- Born: January 15, 1955 (age 71) Seoul, South Korea
- Education: BS. 1980 Chemistry, Chung-Ang University Diplom. 1985 Chemistry, RWTH Aachen University Ph.D. 1988 Chemistry, RWTH Aachen University
- Known for: enantioselective synthesis
- Awards: 1998, Korean 52 Research Scientists 2002, Scientist of the Month 2004, Distinguished Contribution Award for New Drug Development 2013, KCS Academic Excellence Grand Prize 2017, Academic Excellence Grand Prize 2018, Korean Academy of Science and Technology member
- Scientific career
- Fields: Organic chemistry
- Workplaces: 1989–2004 Korea Institute of Science and Technology 2004- Sungkyunkwan University
- Doctoral advisor: Wolfgang Kläui

= Choong Eui Song =

South Korean organic chemist (born 1955)

Choong Eui Song (born January 15, 1955) is a South Korean organic chemist.

== Biography ==
Song was born and raised in Seoul. He received his B.S. degree from Chung-Ang University in 1980, and received a diploma (1985) and a Ph.D. (1988) at RWTH Aachen University in Germany.
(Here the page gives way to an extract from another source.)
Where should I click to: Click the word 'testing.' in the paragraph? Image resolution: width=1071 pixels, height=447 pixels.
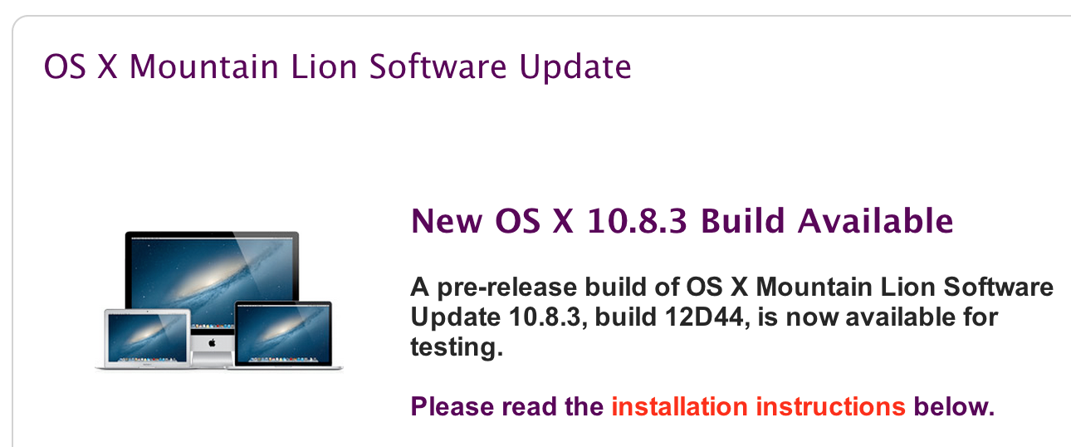click(457, 347)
After completing his Ph.D., he worked as Principal Research Scientist at the Korea Institute of Science and Technology (KIST). In 2001, he was appointed as a head of the National Research Laboratory for Green Chirotechnology in Korea. In 2004, he moved to Sungkyunkwan University (Department of Chemistry) as a full professor. In 2005, he was elected as the vice-president of Korean Chemical Society. From 2006 to 2014 he worked as a director at the Research Institute of Advanced Nanomaterials (University-centered Lab, Korea Research Foundation). In 2016 he was appointed as a director of National Research Laboratory for Chiral Organic Molecular Materials in Korea.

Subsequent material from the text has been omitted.